**TO DO:** Line by line, please look for the word "dropdown" in the following records, then copy each line you find it in.
────────────────
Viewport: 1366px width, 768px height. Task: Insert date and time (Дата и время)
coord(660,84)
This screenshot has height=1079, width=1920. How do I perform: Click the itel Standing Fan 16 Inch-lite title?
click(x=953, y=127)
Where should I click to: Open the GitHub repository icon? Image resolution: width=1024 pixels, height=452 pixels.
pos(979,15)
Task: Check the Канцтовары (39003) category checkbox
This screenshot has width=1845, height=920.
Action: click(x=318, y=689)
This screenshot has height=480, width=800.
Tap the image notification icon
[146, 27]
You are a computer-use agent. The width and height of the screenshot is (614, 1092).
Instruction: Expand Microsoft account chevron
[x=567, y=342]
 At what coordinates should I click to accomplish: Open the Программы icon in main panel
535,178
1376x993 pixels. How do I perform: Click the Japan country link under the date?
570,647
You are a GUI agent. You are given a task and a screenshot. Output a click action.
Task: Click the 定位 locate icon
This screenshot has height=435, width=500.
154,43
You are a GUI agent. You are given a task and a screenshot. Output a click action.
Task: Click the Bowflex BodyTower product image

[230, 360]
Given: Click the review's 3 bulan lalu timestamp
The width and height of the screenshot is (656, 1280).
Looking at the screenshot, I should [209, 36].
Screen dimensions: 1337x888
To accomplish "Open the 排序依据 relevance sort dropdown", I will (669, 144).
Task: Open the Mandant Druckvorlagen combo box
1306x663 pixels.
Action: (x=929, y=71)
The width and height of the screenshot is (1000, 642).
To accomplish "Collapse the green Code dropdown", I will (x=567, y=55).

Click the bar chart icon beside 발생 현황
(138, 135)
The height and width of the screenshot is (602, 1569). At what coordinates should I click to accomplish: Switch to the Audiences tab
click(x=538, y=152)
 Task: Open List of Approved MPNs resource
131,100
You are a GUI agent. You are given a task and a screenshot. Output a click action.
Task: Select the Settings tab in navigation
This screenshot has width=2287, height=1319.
────────────────
**ANSWER TO THIS EXERCISE:**
To accomplish "Open the 排序依据 relevance sort dropdown", I will (669, 144).
To accomplish "Collapse the green Code dropdown", I will (x=567, y=55).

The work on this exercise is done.